Evidence found for climate-driven ecological shifts
in North Atlantic, says Cornell study

ITHACA, N.Y. – While Earth has experienced numerous changes in
climate over the past 65 million years, recent decades have
experienced the most significant climate change since the beginning
of human civilized societies about 5,000 years ago, says a new
Cornell University study.

The paleo-climate record shows very rapid periods of cooling in the
past, when temperatures have dropped by as much as 18 degrees
Fahrenheit (10 degrees Celsius) in a matter of years to decades, “the
rate of warming we are seeing [now] is unprecedented in human
history,” said Cornell oceanographer Charles Greene, the lead author
of the paper appearing in the latest issue (November 2008) of the
journal Ecology, which is published by the Ecological Society of
America.

During the past 50 years, melting Arctic ice sheets and glaciers have
periodically released cold, low-salinity slugs of water from the
Arctic Ocean into the North Atlantic.
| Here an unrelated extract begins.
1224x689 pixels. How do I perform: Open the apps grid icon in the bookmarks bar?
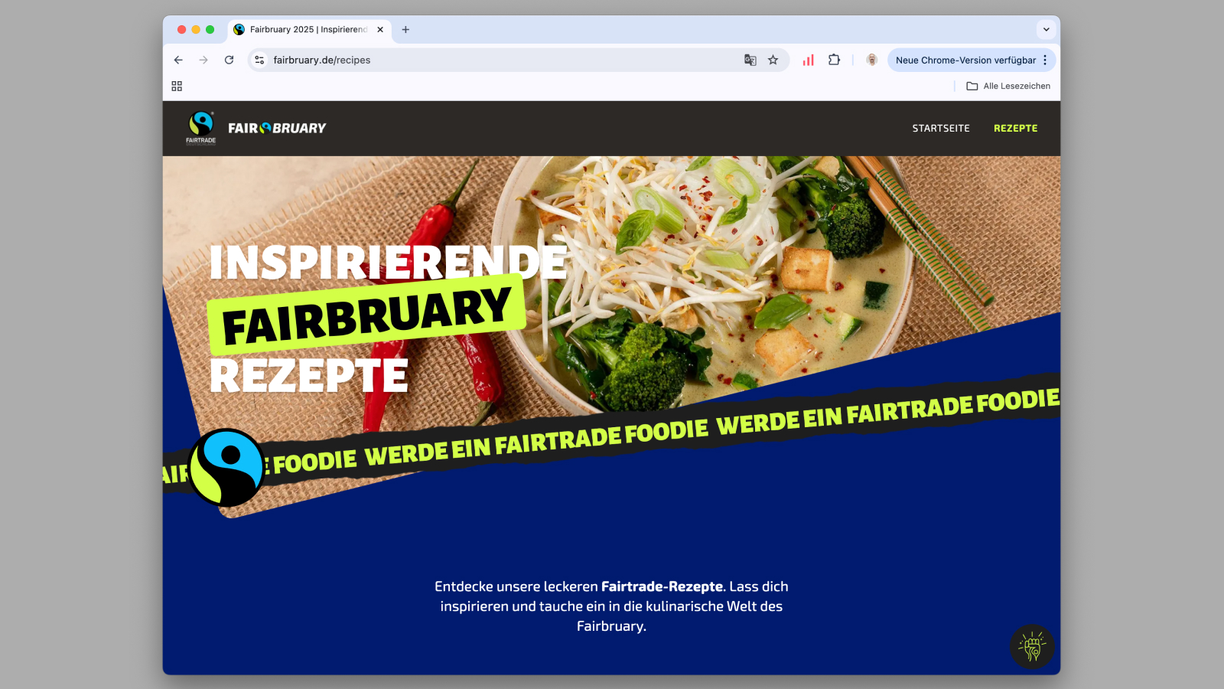click(x=177, y=87)
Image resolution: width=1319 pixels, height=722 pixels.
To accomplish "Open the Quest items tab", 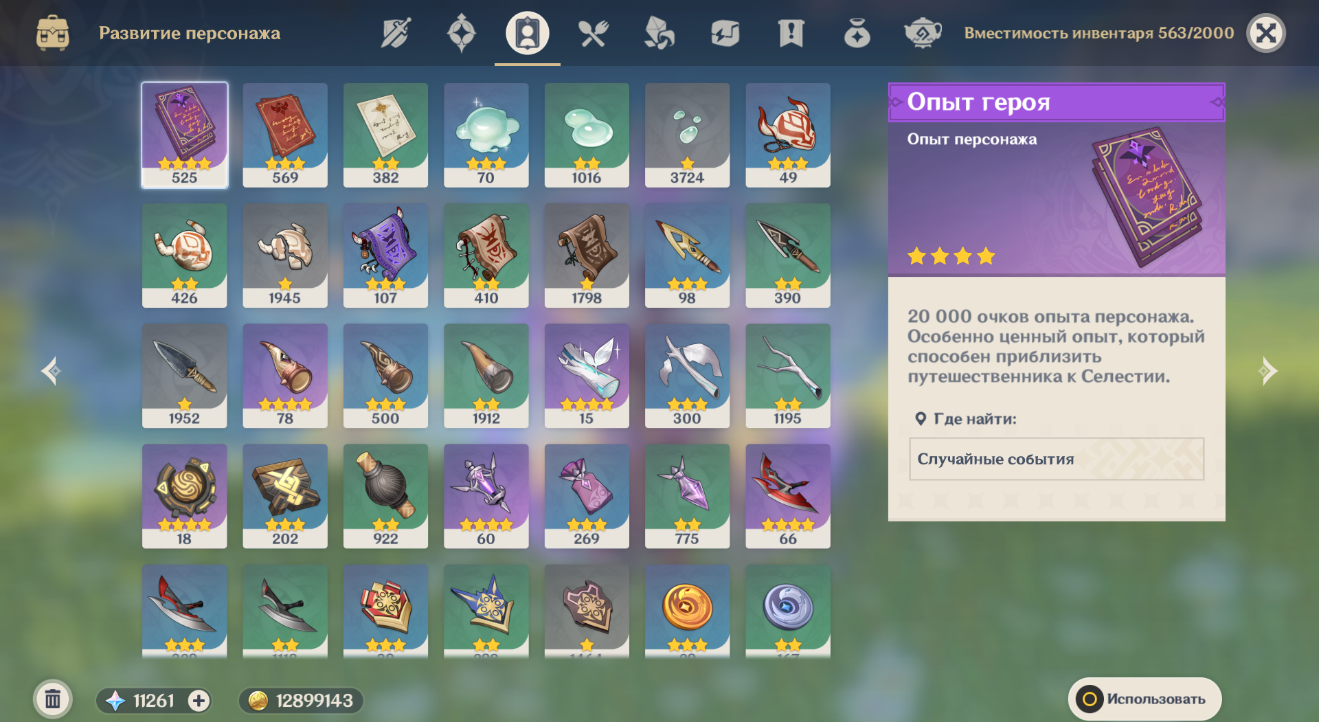I will point(791,33).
This has led to dramatic
ecosystem shifts as far south as North Carolina and extensive
geographic range shifts of many plant and animal species. One
microscopic algal species from the Pacific Ocean, not seen in the
North Atlantic for over 800,000 years, has successfully crossed over
the Arctic Ocean and reinvaded the North Atlantic during the past
decade.

By reviewing climate changes in the past, the researchers were able
to more clearly observe how this influx of fresher water has led to
changes in ecosystems as well as the geographic distributions of
species, said Greene.

Interestingly, the study reports findings counter to the expectations
of most ecologists: that the distributions of southern species will
move northward and those of northern species will retreat as the
climate warms. Instead, as colder, fresher Arctic waters flow south
along the Northwest Atlantic shelf, from the Labrador Sea south of
Greenland all the way to North Carolina, the distributions of many
northern species have actually moved southward, said Greene.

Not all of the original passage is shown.